Excerpts from a dataset
------------------------------------------------------------

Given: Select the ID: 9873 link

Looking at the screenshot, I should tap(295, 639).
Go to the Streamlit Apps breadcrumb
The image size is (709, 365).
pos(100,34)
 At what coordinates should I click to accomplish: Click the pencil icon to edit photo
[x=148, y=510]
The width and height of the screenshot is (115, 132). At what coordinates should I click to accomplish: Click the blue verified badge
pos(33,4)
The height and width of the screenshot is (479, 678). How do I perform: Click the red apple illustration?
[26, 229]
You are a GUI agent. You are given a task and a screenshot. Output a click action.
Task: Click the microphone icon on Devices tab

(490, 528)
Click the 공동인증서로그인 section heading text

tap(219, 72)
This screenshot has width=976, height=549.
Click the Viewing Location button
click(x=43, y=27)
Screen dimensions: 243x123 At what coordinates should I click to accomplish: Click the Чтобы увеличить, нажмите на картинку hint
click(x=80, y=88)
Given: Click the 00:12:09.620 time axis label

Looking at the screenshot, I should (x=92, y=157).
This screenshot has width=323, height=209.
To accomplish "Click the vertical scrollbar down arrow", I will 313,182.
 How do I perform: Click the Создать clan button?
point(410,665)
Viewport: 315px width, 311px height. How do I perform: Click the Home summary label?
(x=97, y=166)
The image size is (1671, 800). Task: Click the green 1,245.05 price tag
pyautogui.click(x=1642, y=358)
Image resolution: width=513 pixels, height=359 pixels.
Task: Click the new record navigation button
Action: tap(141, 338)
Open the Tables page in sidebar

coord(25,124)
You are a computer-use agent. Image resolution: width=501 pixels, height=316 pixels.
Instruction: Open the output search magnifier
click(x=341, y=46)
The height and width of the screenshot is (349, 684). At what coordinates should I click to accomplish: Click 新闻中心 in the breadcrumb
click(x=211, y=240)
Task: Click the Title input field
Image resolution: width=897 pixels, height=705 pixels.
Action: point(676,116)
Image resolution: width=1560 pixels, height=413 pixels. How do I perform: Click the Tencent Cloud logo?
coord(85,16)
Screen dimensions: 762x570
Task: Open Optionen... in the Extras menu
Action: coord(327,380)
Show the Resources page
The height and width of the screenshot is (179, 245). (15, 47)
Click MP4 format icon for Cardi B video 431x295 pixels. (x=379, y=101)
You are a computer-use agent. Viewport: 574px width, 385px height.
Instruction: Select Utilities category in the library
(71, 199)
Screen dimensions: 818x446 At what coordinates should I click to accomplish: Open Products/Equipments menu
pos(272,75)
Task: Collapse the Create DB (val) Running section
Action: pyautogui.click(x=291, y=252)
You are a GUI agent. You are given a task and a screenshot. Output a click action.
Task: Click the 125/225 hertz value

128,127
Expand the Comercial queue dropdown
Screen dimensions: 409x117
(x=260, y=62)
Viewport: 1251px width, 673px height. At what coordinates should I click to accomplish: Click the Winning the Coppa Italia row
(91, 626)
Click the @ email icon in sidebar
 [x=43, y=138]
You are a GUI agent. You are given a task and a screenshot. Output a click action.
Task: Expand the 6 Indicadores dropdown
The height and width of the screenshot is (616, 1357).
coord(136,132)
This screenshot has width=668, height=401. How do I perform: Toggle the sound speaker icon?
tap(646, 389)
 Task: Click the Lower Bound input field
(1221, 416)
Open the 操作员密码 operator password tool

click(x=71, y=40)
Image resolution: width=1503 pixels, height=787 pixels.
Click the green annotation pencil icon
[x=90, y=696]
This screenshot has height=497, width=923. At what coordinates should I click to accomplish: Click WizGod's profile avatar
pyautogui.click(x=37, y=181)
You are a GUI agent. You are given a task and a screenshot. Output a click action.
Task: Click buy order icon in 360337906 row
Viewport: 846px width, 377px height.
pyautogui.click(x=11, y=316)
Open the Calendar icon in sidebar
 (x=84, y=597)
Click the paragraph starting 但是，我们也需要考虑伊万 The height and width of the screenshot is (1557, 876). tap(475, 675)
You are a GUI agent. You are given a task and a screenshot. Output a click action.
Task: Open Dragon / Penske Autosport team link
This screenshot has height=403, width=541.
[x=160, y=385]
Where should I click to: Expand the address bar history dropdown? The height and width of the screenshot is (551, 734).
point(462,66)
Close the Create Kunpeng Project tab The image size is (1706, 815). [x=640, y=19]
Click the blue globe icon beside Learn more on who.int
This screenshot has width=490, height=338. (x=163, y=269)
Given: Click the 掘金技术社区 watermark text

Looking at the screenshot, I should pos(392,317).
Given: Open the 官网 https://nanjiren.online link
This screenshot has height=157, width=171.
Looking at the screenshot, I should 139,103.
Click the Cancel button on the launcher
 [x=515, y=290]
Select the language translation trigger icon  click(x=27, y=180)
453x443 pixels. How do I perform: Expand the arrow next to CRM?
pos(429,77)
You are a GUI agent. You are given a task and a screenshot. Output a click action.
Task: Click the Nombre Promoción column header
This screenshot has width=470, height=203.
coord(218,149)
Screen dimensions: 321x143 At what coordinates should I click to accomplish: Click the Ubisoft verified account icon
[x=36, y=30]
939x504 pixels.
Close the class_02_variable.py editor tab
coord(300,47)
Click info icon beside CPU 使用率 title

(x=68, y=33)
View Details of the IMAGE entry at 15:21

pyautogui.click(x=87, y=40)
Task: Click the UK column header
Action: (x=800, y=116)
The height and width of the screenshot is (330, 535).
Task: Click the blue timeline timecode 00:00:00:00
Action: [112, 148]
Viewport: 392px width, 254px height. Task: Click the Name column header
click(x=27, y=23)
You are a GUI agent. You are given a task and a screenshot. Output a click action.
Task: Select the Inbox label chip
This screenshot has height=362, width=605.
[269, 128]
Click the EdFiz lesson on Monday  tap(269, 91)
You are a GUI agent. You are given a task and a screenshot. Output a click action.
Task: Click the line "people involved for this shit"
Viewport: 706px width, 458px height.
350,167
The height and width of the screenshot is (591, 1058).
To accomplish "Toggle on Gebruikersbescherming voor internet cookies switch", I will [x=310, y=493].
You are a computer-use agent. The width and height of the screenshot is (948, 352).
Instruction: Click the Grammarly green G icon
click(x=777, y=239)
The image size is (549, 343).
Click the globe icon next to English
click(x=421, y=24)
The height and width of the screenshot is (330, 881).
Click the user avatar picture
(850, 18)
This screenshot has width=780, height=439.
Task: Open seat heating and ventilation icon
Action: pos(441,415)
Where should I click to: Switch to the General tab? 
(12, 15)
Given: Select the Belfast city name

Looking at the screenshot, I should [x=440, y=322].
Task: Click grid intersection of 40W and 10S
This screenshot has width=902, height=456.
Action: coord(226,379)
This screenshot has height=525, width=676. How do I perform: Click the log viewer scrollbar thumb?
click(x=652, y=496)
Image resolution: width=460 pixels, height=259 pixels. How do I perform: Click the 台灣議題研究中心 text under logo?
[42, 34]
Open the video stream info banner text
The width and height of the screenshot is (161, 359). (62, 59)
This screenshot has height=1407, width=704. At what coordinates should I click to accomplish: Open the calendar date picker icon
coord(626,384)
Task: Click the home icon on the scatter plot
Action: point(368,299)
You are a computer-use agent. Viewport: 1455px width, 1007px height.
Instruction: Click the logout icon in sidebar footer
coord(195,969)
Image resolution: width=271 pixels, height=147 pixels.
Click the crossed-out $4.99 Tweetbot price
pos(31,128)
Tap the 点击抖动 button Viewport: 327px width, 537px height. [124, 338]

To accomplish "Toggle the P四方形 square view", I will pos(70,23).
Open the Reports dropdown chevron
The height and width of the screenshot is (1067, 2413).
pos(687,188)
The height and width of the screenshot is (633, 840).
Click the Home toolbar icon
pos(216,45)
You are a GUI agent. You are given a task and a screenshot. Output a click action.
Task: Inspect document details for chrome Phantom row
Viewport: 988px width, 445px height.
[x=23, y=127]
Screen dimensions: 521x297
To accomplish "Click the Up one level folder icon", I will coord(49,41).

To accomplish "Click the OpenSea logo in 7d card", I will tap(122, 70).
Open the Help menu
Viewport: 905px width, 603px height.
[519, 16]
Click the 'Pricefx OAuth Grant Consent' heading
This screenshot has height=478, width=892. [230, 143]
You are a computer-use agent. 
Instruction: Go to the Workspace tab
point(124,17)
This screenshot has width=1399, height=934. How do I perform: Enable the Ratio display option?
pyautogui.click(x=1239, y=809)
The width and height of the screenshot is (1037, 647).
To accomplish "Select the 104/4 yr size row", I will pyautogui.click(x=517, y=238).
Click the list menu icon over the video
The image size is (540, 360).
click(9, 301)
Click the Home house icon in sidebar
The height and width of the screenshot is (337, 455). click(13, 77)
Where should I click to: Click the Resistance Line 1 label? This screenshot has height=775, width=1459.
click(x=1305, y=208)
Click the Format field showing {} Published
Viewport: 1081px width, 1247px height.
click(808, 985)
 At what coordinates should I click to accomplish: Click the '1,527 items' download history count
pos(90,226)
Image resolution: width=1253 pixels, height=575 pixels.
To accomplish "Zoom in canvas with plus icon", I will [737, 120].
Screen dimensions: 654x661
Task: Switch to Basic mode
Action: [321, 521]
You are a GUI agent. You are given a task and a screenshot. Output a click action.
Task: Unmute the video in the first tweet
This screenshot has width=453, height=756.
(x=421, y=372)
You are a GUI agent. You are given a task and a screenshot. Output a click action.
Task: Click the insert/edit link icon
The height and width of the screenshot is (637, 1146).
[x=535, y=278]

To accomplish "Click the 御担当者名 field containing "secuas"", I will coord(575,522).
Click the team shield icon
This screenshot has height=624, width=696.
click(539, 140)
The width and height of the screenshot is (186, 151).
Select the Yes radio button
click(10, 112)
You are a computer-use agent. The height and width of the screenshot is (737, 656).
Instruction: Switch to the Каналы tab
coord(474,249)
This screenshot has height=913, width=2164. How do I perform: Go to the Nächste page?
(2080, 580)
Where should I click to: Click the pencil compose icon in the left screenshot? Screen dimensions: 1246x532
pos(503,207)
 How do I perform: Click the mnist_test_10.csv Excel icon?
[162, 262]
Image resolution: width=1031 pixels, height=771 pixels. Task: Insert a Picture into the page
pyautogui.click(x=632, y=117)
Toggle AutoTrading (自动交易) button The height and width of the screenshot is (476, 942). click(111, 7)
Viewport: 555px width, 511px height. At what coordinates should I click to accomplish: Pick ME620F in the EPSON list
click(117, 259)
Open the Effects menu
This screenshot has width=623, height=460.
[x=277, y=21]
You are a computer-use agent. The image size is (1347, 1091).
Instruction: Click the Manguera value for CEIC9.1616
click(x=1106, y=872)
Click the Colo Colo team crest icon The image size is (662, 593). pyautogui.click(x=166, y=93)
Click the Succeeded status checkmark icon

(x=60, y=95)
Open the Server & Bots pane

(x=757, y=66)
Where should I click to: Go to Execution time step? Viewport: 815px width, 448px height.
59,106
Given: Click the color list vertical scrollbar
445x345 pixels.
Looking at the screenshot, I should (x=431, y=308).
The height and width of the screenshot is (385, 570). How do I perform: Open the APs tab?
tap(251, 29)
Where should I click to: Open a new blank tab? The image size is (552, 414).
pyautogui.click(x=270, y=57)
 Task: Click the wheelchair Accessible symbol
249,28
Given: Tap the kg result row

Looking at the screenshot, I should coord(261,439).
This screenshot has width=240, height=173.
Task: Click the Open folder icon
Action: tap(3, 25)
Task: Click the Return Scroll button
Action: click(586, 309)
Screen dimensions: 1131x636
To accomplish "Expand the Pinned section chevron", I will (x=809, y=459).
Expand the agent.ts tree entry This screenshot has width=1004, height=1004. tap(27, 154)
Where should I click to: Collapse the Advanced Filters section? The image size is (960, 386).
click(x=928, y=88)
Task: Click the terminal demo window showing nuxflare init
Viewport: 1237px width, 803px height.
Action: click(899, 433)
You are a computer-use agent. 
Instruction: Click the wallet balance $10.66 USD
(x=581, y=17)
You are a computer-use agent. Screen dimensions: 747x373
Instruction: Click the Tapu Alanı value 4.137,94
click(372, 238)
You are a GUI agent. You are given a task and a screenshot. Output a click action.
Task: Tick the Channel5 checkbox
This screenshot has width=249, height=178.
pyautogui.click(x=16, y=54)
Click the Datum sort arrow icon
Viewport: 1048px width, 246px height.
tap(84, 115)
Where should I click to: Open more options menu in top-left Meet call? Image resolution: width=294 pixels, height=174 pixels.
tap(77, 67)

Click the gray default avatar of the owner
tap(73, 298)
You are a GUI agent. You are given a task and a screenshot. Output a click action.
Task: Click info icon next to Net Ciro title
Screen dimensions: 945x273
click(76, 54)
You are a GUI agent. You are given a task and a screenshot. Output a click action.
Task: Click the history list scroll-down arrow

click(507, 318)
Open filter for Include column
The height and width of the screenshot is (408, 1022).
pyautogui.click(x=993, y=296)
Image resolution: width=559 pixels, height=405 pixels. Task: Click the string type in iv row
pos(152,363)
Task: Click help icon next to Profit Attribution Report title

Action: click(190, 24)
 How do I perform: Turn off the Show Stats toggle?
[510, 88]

------------------------------------------------------------

# Problem details
Print exactly the lines above from the one with "Open the Effects menu" to the one with "Screen dimensions: 1131x636", including both.

# Answer to the exercise
Open the Effects menu
This screenshot has width=623, height=460.
[x=277, y=21]
You are a computer-use agent. The image size is (1347, 1091).
Instruction: Click the Manguera value for CEIC9.1616
click(x=1106, y=872)
Click the Colo Colo team crest icon The image size is (662, 593). pyautogui.click(x=166, y=93)
Click the Succeeded status checkmark icon

(x=60, y=95)
Open the Server & Bots pane

(x=757, y=66)
Where should I click to: Go to Execution time step? Viewport: 815px width, 448px height.
59,106
Given: Click the color list vertical scrollbar
445x345 pixels.
Looking at the screenshot, I should (x=431, y=308).
The height and width of the screenshot is (385, 570). How do I perform: Open the APs tab?
tap(251, 29)
Where should I click to: Open a new blank tab? The image size is (552, 414).
pyautogui.click(x=270, y=57)
 Task: Click the wheelchair Accessible symbol
249,28
Given: Tap the kg result row

Looking at the screenshot, I should coord(261,439).
This screenshot has width=240, height=173.
Task: Click the Open folder icon
Action: tap(3, 25)
Task: Click the Return Scroll button
Action: click(586, 309)
Screen dimensions: 1131x636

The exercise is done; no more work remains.